Source: Design Museum Denmark Arne Jacobsen, Arne Jacobsen's first chair - Chinese influence, taken by Iglazier618 http://www.flickr.com/photos/67302687@N05/6132758281/ Toy Blocks; Public Domain http://commons.wikimedia.org/wiki/File:LEGO-02.jpg
Hello, class. So today we're going to be talking about the cognitive development in people as well as the cognitive theory of learning. How that occurs within our minds. So the important thing here, again that we're going to be talking about, and he's a very famous figure in psychology as well as specifically in cognitive theory, is Jean Piaget. And Piaget was a Swiss psychologist in the 1920s who developed the theory of cognitive development and the stages of cognitive development through his studies of children and his interviews with parents at that time.
And through him and other cognitive psychologists, we developed the cognitive theory of learning, which says that people take in information and construct knowledge within minds. So this is a little bit different from behaviorism, where the person is a passive participant in learning. They take in information and they put out behavior. One. Two.
Different from this, is cognitive theory, which says that we're an active participant in learning. So we make the information into our internal cognitive constructs. It's also similar to gestalt theory where we're talking about the overall organization of the information our minds.
This also means that there are individual differences in our learning and our mental processes. So for example, what I think of as a chair might be a little bit different from what you think of as a chair, even though there might be similar sorts of characteristics that go along with that. And we'll explain that more in the next section.
There are several key terms that we want to know in regards to the cognitive theory of learning. The first one is schema. A schema is the basic mental structures where we construct knowledge within our mind, where we take in knowledge and we put them together in some way. So for example, we might have a schema of a chair. So there might be individual differences, as we said, but basically we all have the same sorts of ideas of what is chair, or what's chairness, which is to say a chair as three or four legs. It has a seat. And it has a back rest.

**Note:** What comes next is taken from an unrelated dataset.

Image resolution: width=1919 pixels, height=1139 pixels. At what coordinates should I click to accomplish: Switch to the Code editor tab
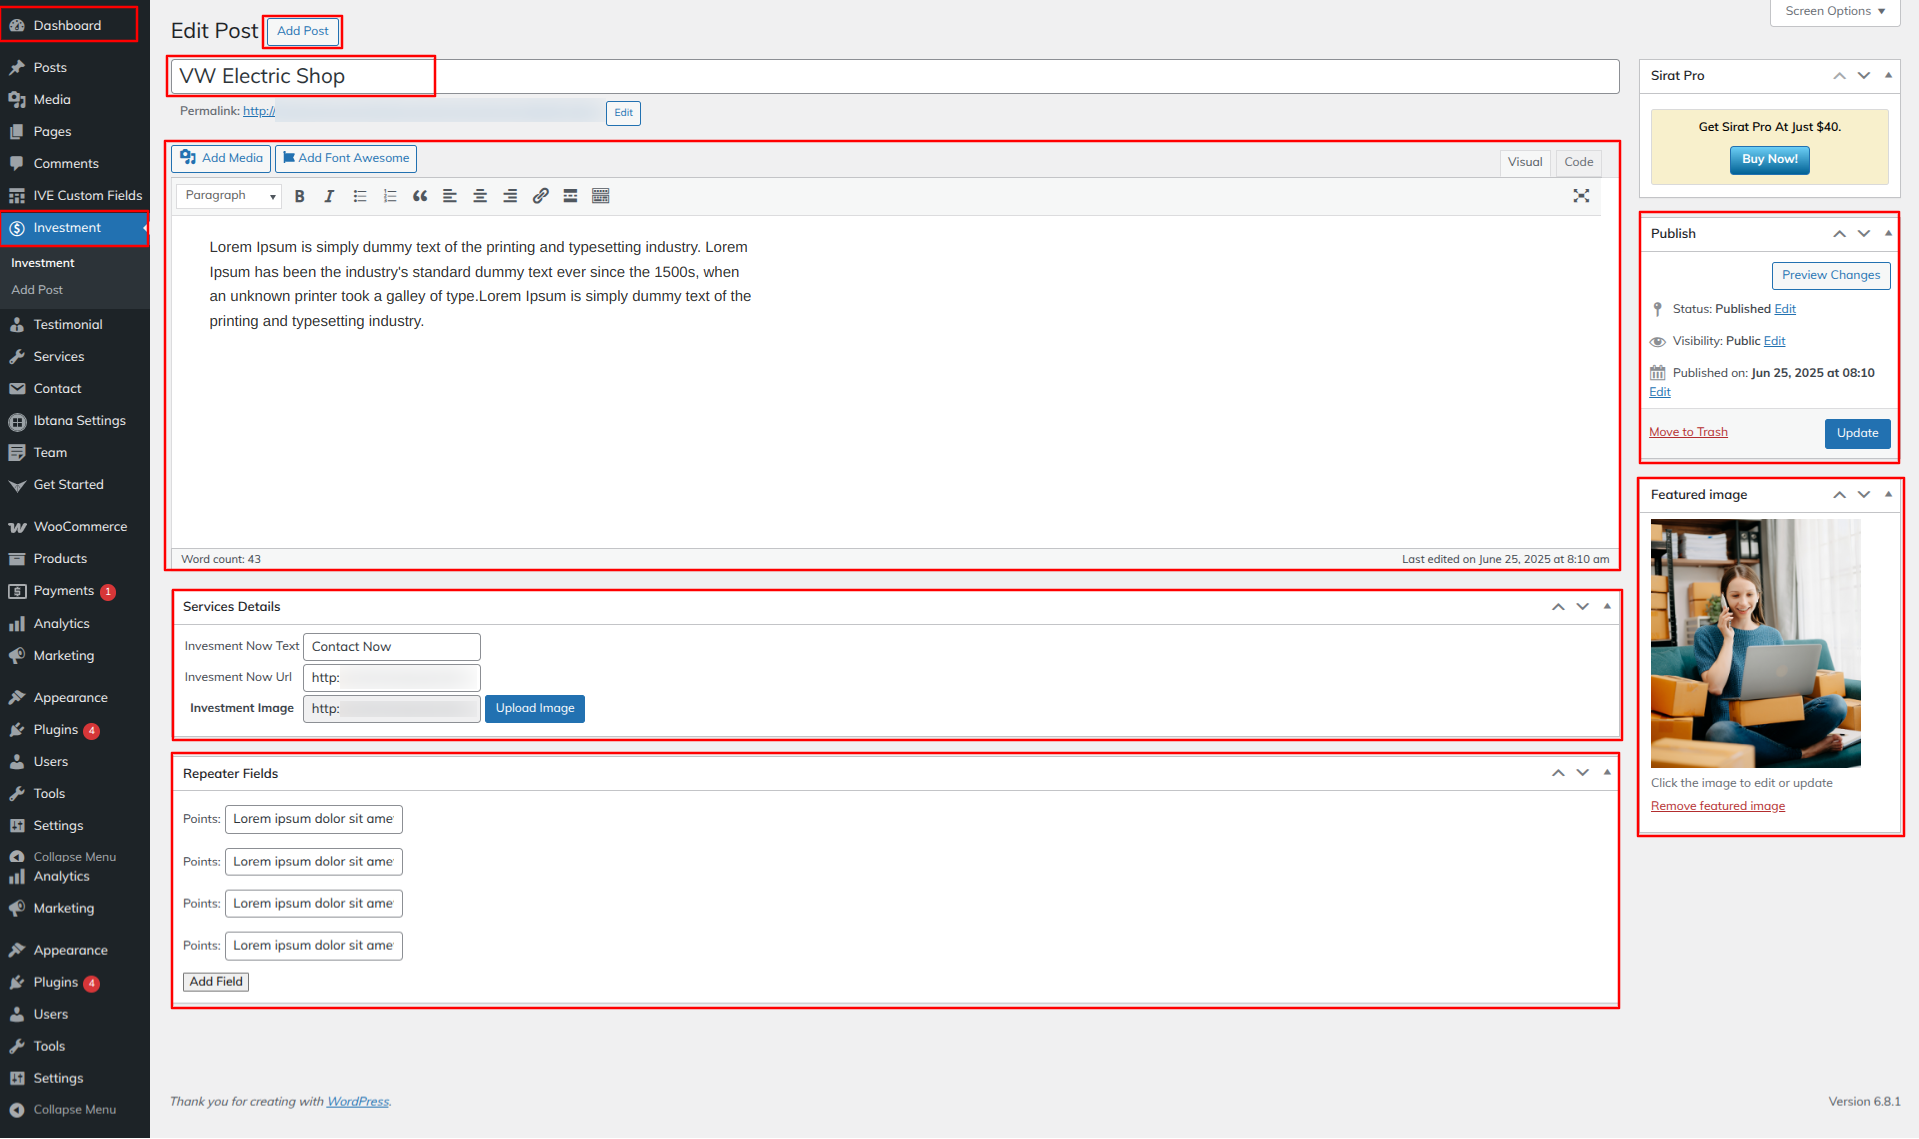point(1578,162)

Now schema can take different kinds of forms too. It might not just be our ideas of a specific object. For example, we might have stereotypes for different groups of people, scripts for social situations. So it's what we think is likely to occur like when you're at a restaurant and a waiter asks what would you like to order, you know what your responses will be. That's a general script for that situation. As well as world views, which are general philosophies. For example I might say, everyone's looking out for themselves. So that's a philosophy I have about people and the way they interact with each other.
Now we construct this knowledge into schemas into these conglomeration of information in two different ways. First is assimilation, which is when we add new information to an existing schema, to a schema that we already have. So for example, if I have a schema for a chair. And I see a desk chair, one of those wheelie chairs you see in an office. I would all of a sudden assimilate that information into my existing idea of a chair to say, well yeah. That is a chair as well, even if it has some slight differences to it.

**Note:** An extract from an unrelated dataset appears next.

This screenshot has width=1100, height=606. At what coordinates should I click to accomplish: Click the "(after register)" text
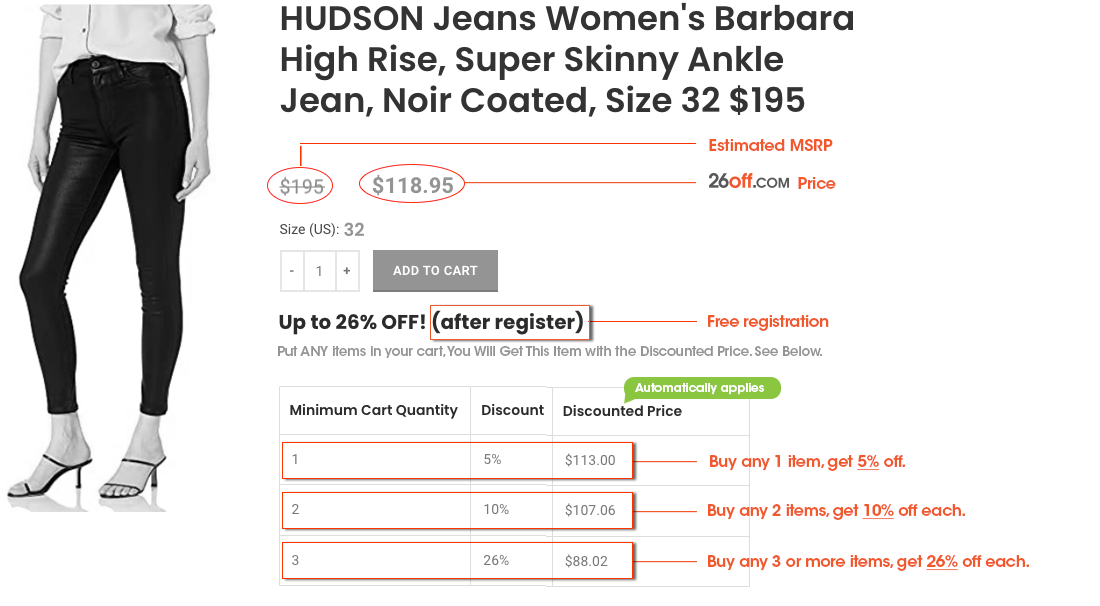tap(508, 322)
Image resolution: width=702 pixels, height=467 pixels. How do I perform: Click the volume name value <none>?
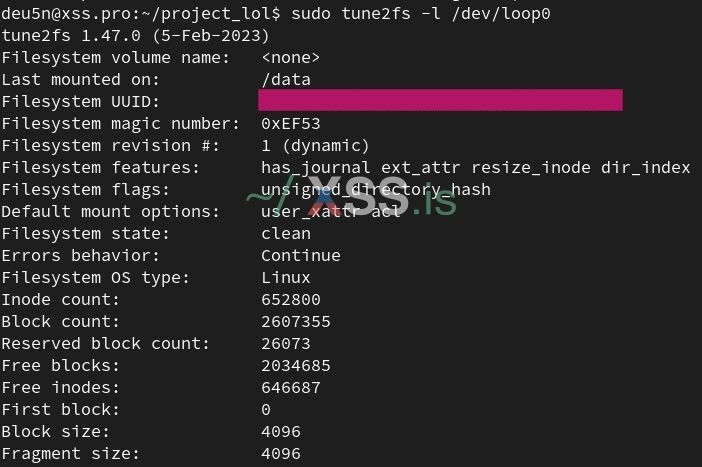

And the other way that we construct schema is through accommodation, which is to say we either modify an existing schema or we make a new one altogether. It sort of splits up a schema that we already have. For example, in modifying it, if I see a chair and I also see a stool, I might originally have thought of a chair as having only four legs and a back rest. But when I see a stool, I might say, ah well that's a chair as well. And I'll put it in with the same category, even thought it doesn't have a backrest. Or it might have three legs instead.
And an example of creating a new schema is, well I might see a chair and a couch. And originally I might try to group that as a chair. But I realize, well that's not a chair at all. And so I'll create a whole new category for couches as well. And so I differentiate between those two things.
Now throughout our development, it's much easier to construct schema through assimilation and accommodation much earlier in our lives. Generally children, young infants and young children, have few schema. And so they're constantly finding new information in the world and they're modifying them.
Correspondingly, children's brains are also much more flexible and elastic. They're more adaptable at that period of growth within their lives. So they're able to make those connections biologically more easily.
Later on in life, knowledge can be more solidified. And we have set schemas. So it's a lot harder to accommodate them, to create new schemas or modify them. And this sort of goes along with the proverb, you can't teach an old dog new tricks. Well psychologically there are reasons behind that, in that our brains aren't necessarily as elastic when we get a bit older or we have set schedules and schemas and scripts for different situations.